I love to tell this story, and I’ve told it often. For the record, though, this is the first time that I’ve made the connections that now seem so obvious to me. There really is a lesson in everything.

Constructive criticism

For the life of me, I can’t figure out why people confuse dishonesty with politeness. Every single day, I see and hear these things happen around me.

If you don’t understand what I mean, think about a meeting or conversation you’ve been involved in when someone pitched an idea that someone else didn’t like. Chances are, instead of giving honest feedback—which can certainly be polite and respectful, by the way—the person who didn’t like it brushed it off with a lukewarm oh-that’s-an-interesting-idea response. Or worse yet, he pretended to like the idea and then left disappointed, never to implement it.

Everyone loses in that scenario. The person who made the proposal receives no guidance with respect to how to improve it, and the person to whom it was pitched remains empty handed—all under the guise of not wanting to offend the other party.

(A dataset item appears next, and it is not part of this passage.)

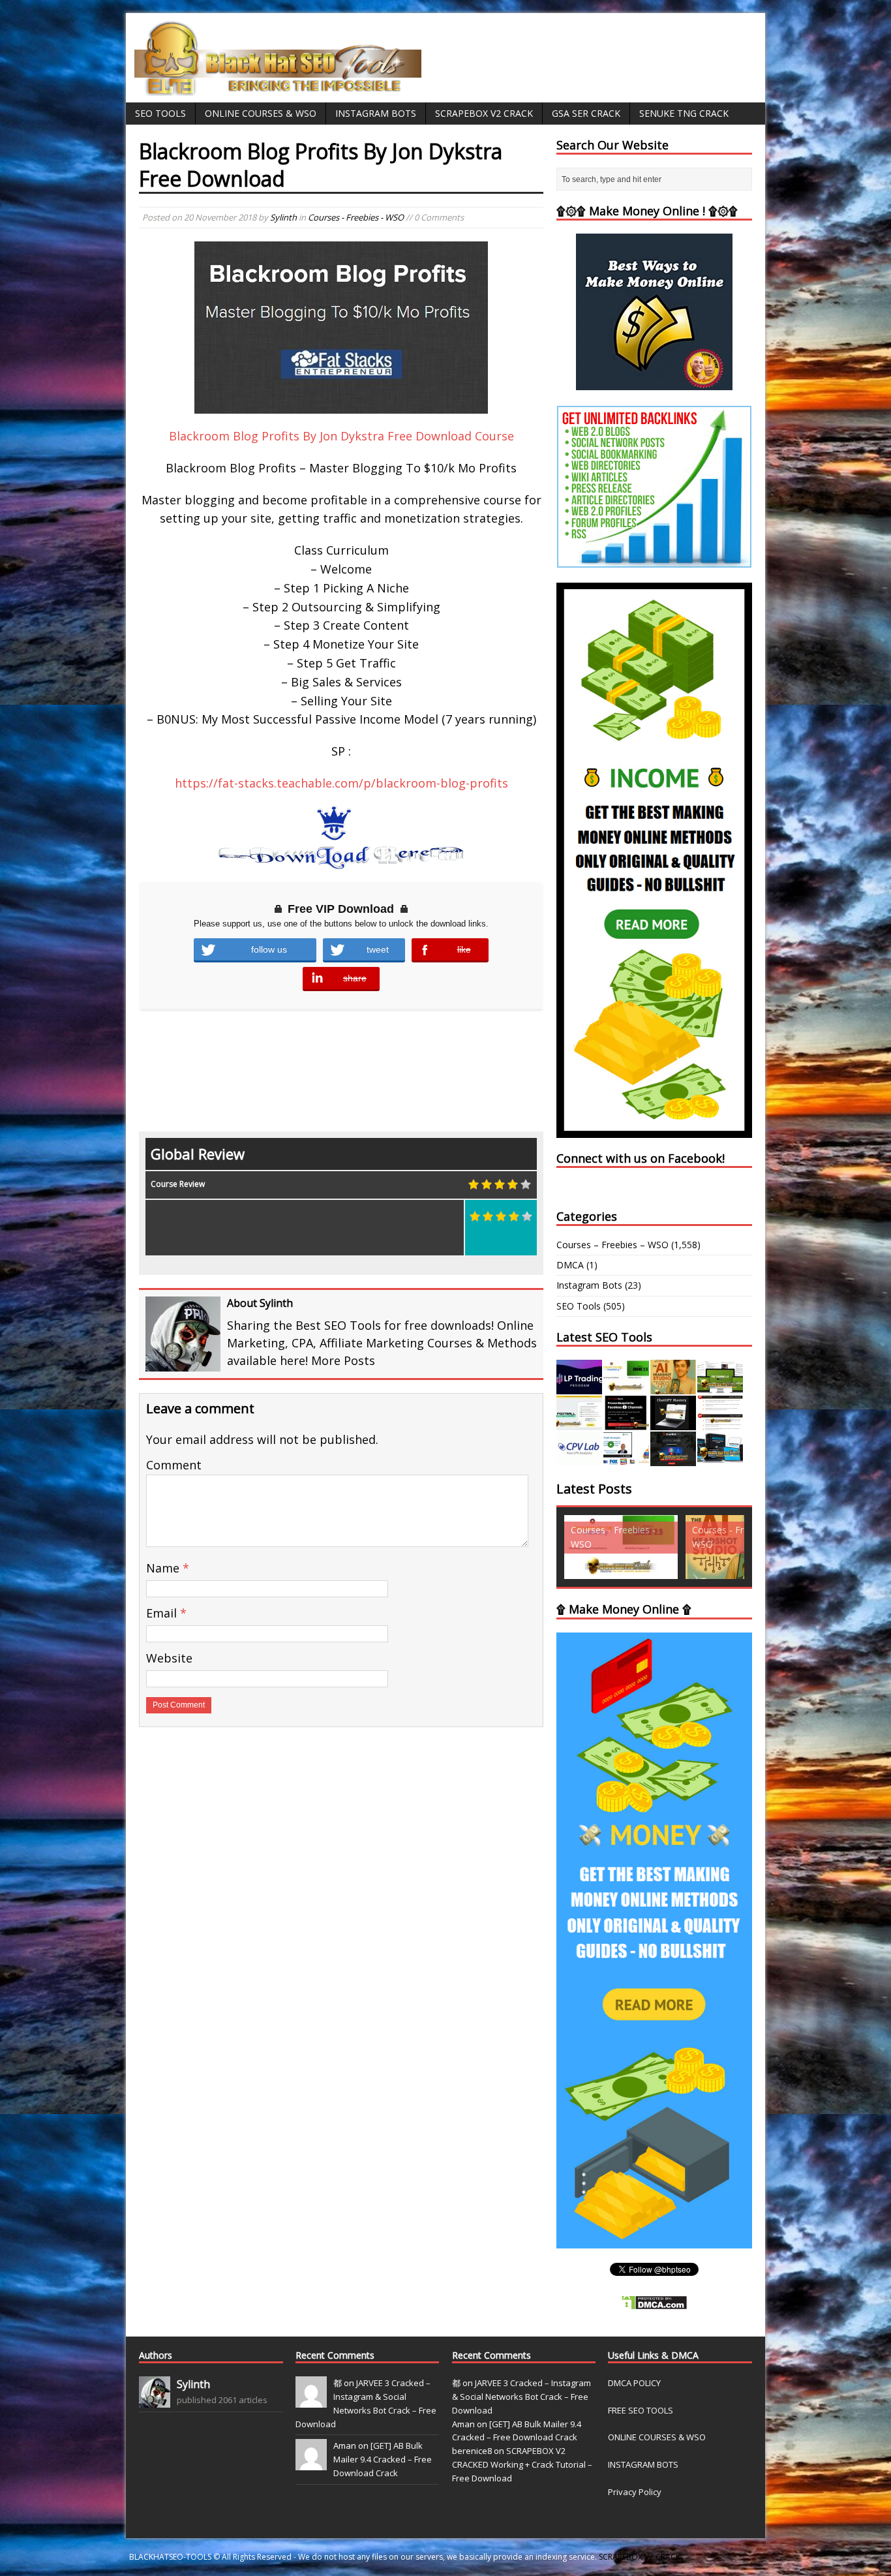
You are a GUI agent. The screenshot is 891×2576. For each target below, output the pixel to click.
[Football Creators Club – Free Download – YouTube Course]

Here’s a specific example. I’m working on a project with a team of others to name a product line. After several brainstorming sessions, we presented some options. Initially, we received some thoughtful nods, but after weeks of silence following the meeting, we finally realized that we had missed the mark. Eventually a few detached comments filtered our way, but we were back to square one.

No one wants to deliver bad news, but we would have been a lot better off if someone had said, “Hey, I appreciate the effort, but I really don’t like this option. I had been hoping for something that more effectively conveyed [insert characteristic here].” My team would have been immediately able to regroup and attack the problem afresh, with the added benefit of better understanding the expectations. Instead, we sat and stewed, not knowing what went wrong, and I’ll bet the recipients also stewed a bit, questioning our capability—all because they thought they were being polite.

This misguided attempt at congeniality undermines productivity, and that frustrates me more than I can express. We’d all get a lot more done if we’d learn how to marry that revered politeness with honesty. Criticism isn’t a bad thing if it’s productive.